[Collected data]
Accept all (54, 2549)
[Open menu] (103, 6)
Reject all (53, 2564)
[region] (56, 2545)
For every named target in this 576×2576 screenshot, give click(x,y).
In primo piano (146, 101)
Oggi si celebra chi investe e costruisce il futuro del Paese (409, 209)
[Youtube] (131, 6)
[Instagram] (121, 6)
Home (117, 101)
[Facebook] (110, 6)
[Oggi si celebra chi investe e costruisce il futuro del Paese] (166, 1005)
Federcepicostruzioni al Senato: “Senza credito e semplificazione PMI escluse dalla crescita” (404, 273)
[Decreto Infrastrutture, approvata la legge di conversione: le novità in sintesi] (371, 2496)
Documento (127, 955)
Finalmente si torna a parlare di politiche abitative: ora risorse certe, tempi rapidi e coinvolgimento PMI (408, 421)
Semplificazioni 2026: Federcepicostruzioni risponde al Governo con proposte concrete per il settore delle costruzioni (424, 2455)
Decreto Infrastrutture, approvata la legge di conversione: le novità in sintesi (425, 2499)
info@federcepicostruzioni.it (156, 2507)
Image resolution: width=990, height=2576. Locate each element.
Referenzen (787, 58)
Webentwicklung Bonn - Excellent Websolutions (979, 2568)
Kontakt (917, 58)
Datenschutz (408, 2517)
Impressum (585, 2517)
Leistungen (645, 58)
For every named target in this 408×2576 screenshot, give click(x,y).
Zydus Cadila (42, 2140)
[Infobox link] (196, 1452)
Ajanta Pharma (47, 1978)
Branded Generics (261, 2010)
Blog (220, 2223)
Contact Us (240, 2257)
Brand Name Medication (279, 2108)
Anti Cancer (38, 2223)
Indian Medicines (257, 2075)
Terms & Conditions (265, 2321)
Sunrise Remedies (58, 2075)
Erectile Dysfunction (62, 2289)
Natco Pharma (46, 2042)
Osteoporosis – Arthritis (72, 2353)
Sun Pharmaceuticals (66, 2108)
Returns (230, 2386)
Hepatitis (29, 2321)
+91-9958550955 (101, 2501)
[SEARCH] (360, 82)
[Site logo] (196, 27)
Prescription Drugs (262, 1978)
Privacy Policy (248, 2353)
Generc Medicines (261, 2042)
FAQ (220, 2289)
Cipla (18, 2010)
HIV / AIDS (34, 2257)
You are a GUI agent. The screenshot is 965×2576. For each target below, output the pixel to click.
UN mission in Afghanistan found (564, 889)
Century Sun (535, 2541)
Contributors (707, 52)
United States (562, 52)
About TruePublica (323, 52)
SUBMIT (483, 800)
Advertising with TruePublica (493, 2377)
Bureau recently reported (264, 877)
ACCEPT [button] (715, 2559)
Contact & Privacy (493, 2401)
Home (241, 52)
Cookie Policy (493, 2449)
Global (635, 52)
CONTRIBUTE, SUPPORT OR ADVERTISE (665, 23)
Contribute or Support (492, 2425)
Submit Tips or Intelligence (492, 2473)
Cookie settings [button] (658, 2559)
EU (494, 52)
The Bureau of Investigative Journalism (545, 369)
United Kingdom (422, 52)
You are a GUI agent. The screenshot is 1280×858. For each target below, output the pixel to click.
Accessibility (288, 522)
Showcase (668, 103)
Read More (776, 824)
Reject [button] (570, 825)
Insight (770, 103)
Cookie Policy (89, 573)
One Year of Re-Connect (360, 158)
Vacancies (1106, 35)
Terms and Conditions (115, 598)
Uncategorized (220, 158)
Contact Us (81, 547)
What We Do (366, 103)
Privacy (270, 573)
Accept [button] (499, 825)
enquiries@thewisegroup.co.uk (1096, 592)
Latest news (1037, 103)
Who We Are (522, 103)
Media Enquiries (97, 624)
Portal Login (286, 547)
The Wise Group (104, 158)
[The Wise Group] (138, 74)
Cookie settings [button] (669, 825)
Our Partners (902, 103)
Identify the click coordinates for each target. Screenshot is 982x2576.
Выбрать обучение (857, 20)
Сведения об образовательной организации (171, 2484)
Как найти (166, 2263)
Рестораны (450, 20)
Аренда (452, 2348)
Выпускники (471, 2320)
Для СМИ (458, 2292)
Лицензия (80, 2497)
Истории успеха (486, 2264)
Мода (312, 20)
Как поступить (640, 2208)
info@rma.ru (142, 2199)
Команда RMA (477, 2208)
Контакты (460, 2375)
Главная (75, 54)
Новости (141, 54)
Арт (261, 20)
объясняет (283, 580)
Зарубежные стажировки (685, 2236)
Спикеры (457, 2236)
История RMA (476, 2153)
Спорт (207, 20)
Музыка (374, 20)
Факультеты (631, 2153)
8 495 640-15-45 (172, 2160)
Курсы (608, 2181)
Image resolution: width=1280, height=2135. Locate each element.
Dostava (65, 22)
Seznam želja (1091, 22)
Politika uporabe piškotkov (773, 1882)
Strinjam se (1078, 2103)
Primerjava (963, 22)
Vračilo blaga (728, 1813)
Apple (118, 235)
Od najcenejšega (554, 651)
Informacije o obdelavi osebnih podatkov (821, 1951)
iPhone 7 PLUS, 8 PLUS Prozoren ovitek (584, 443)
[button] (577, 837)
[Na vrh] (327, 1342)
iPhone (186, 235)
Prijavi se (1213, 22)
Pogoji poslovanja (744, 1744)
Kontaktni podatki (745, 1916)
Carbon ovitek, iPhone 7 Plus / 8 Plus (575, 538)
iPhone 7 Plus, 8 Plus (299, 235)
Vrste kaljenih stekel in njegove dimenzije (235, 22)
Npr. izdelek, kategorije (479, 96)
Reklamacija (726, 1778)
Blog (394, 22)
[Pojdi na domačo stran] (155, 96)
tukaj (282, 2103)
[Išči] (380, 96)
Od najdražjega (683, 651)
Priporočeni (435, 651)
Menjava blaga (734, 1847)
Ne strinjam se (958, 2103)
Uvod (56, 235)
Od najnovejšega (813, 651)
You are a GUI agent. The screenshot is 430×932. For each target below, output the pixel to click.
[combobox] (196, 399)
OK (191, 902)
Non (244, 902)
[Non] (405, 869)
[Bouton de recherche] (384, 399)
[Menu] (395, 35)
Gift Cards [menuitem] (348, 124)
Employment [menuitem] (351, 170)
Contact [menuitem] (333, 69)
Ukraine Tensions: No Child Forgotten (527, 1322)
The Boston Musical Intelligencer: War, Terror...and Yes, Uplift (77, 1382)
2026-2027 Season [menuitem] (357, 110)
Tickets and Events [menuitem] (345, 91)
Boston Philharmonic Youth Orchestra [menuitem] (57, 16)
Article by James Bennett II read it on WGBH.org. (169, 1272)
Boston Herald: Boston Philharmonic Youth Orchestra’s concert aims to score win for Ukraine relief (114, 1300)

Instructions to follow:
Each entry needs to be given again exactly as it stands.

Written answer:
Accept all (54, 2549)
[Open menu] (103, 6)
Reject all (53, 2564)
[region] (56, 2545)
For every named target in this 576×2576 screenshot, give click(x,y).
In primo piano (146, 101)
Oggi si celebra chi investe e costruisce il futuro del Paese (409, 209)
[Youtube] (131, 6)
[Instagram] (121, 6)
Home (117, 101)
[Facebook] (110, 6)
[Oggi si celebra chi investe e costruisce il futuro del Paese] (166, 1005)
Federcepicostruzioni al Senato: “Senza credito e semplificazione PMI escluse dalla crescita” (404, 273)
[Decreto Infrastrutture, approvata la legge di conversione: le novità in sintesi] (371, 2496)
Documento (127, 955)
Finalmente si torna a parlare di politiche abitative: ora risorse certe, tempi rapidi e coinvolgimento PMI (408, 421)
Semplificazioni 2026: Federcepicostruzioni risponde al Governo con proposte concrete per il settore delle costruzioni (424, 2455)
Decreto Infrastrutture, approvata la legge di conversione: le novità in sintesi (425, 2499)
info@federcepicostruzioni.it (156, 2507)
Image resolution: width=990, height=2576. Locate each element.
Referenzen (787, 58)
Webentwicklung Bonn - Excellent Websolutions (979, 2568)
Kontakt (917, 58)
Datenschutz (408, 2517)
Impressum (585, 2517)
Leistungen (645, 58)
For every named target in this 408×2576 screenshot, give click(x,y).
Zydus Cadila (42, 2140)
[Infobox link] (196, 1452)
Ajanta Pharma (47, 1978)
Branded Generics (261, 2010)
Blog (220, 2223)
Contact Us (240, 2257)
Brand Name Medication (279, 2108)
Anti Cancer (38, 2223)
Indian Medicines (257, 2075)
Terms & Conditions (265, 2321)
Sunrise Remedies (58, 2075)
Erectile Dysfunction (62, 2289)
Natco Pharma (46, 2042)
Osteoporosis – Arthritis (72, 2353)
Sun Pharmaceuticals (66, 2108)
Returns (230, 2386)
Hepatitis (29, 2321)
+91-9958550955 (101, 2501)
[SEARCH] (360, 82)
[Site logo] (196, 27)
Prescription Drugs (262, 1978)
Privacy Policy (248, 2353)
Generc Medicines (261, 2042)
FAQ (220, 2289)
Cipla (18, 2010)
HIV / AIDS (34, 2257)
You are a GUI agent. The screenshot is 965×2576. For each target below, output the pixel to click.
UN mission in Afghanistan found (564, 889)
Century Sun (535, 2541)
Contributors (707, 52)
United States (562, 52)
About TruePublica (323, 52)
SUBMIT (483, 800)
Advertising with TruePublica (493, 2377)
Bureau recently reported (264, 877)
ACCEPT [button] (715, 2559)
Contact & Privacy (493, 2401)
Home (241, 52)
Cookie Policy (493, 2449)
Global (635, 52)
CONTRIBUTE, SUPPORT OR ADVERTISE (665, 23)
Contribute or Support (492, 2425)
Submit Tips or Intelligence (492, 2473)
Cookie settings [button] (658, 2559)
EU (494, 52)
The Bureau of Investigative Journalism (545, 369)
United Kingdom (422, 52)
You are a GUI agent. The screenshot is 1280×858. For each target below, output the pixel to click.
Accessibility (288, 522)
Showcase (668, 103)
Read More (776, 824)
Reject [button] (570, 825)
Insight (770, 103)
Cookie Policy (89, 573)
One Year of Re-Connect (360, 158)
Vacancies (1106, 35)
Terms and Conditions (115, 598)
Uncategorized (220, 158)
Contact Us (81, 547)
What We Do (366, 103)
Privacy (270, 573)
Accept [button] (499, 825)
enquiries@thewisegroup.co.uk (1096, 592)
Latest news (1037, 103)
Who We Are (522, 103)
Media Enquiries (97, 624)
Portal Login (286, 547)
The Wise Group (104, 158)
[The Wise Group] (138, 74)
Cookie settings [button] (669, 825)
Our Partners (902, 103)
Identify the click coordinates for each target. Screenshot is 982x2576.
Выбрать обучение (857, 20)
Сведения об образовательной организации (171, 2484)
Как найти (166, 2263)
Рестораны (450, 20)
Аренда (452, 2348)
Выпускники (471, 2320)
Для СМИ (458, 2292)
Лицензия (80, 2497)
Истории успеха (486, 2264)
Мода (312, 20)
Как поступить (640, 2208)
info@rma.ru (142, 2199)
Команда RMA (477, 2208)
Контакты (460, 2375)
Главная (75, 54)
Новости (141, 54)
Арт (261, 20)
объясняет (283, 580)
Зарубежные стажировки (685, 2236)
Спикеры (457, 2236)
История RMA (476, 2153)
Спорт (207, 20)
Музыка (374, 20)
Факультеты (631, 2153)
8 495 640-15-45 (172, 2160)
Курсы (608, 2181)
Image resolution: width=1280, height=2135. Locate each element.
Dostava (65, 22)
Seznam želja (1091, 22)
Politika uporabe piškotkov (773, 1882)
Strinjam se (1078, 2103)
Primerjava (963, 22)
Vračilo blaga (728, 1813)
Apple (118, 235)
Od najcenejšega (554, 651)
Informacije o obdelavi osebnih podatkov (821, 1951)
iPhone 7 PLUS, 8 PLUS Prozoren ovitek (584, 443)
[button] (577, 837)
[Na vrh] (327, 1342)
iPhone (186, 235)
Prijavi se (1213, 22)
Pogoji poslovanja (744, 1744)
Kontaktni podatki (745, 1916)
Carbon ovitek, iPhone 7 Plus / 8 Plus (575, 538)
iPhone 7 Plus, 8 Plus (299, 235)
Vrste kaljenih stekel in njegove dimenzije (235, 22)
Npr. izdelek, kategorije (479, 96)
Reklamacija (726, 1778)
Blog (394, 22)
[Pojdi na domačo stran] (155, 96)
tukaj (282, 2103)
[Išči] (380, 96)
Od najdražjega (683, 651)
Priporočeni (435, 651)
Menjava blaga (734, 1847)
Ne strinjam se (958, 2103)
Uvod (56, 235)
Od najnovejšega (813, 651)
You are a GUI agent. The screenshot is 430×932. For each target below, output the pixel to click.
[combobox] (196, 399)
OK (191, 902)
Non (244, 902)
[Non] (405, 869)
[Bouton de recherche] (384, 399)
[Menu] (395, 35)
Gift Cards [menuitem] (348, 124)
Employment [menuitem] (351, 170)
Contact [menuitem] (333, 69)
Ukraine Tensions: No Child Forgotten (527, 1322)
The Boston Musical Intelligencer: War, Terror...and Yes, Uplift (77, 1382)
2026-2027 Season [menuitem] (357, 110)
Tickets and Events [menuitem] (345, 91)
Boston Philharmonic Youth Orchestra [menuitem] (57, 16)
Article by James Bennett II read it on WGBH.org. (169, 1272)
Boston Herald: Boston Philharmonic Youth Orchestra’s concert aims to score win for Ukraine relief (114, 1300)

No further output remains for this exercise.